__Exercise__
Please copy the data below line for line, with no changes.

[BEGIN Supplied records]

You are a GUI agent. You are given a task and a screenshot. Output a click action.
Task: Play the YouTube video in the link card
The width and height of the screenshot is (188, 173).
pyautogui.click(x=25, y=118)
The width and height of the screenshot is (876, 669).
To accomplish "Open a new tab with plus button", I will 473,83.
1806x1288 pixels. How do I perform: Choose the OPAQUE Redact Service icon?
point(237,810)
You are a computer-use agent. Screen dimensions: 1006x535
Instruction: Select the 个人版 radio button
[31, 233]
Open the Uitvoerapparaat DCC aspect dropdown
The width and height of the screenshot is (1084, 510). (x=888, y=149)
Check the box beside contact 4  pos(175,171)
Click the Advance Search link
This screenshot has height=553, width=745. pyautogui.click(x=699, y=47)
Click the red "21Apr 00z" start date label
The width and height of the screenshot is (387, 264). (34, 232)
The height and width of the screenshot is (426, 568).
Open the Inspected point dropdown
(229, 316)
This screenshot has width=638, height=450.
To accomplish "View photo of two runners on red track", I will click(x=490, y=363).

[END Supplied records]

__Result of the task__
You are a GUI agent. You are given a task and a screenshot. Output a click action.
Task: Play the YouTube video in the link card
The width and height of the screenshot is (188, 173).
pyautogui.click(x=25, y=118)
The width and height of the screenshot is (876, 669).
To accomplish "Open a new tab with plus button", I will 473,83.
1806x1288 pixels. How do I perform: Choose the OPAQUE Redact Service icon?
point(237,810)
You are a computer-use agent. Screen dimensions: 1006x535
Instruction: Select the 个人版 radio button
[31, 233]
Open the Uitvoerapparaat DCC aspect dropdown
The width and height of the screenshot is (1084, 510). (x=888, y=149)
Check the box beside contact 4  pos(175,171)
Click the Advance Search link
This screenshot has height=553, width=745. pyautogui.click(x=699, y=47)
Click the red "21Apr 00z" start date label
The width and height of the screenshot is (387, 264). (34, 232)
The height and width of the screenshot is (426, 568).
Open the Inspected point dropdown
(229, 316)
This screenshot has width=638, height=450.
To accomplish "View photo of two runners on red track", I will click(x=490, y=363).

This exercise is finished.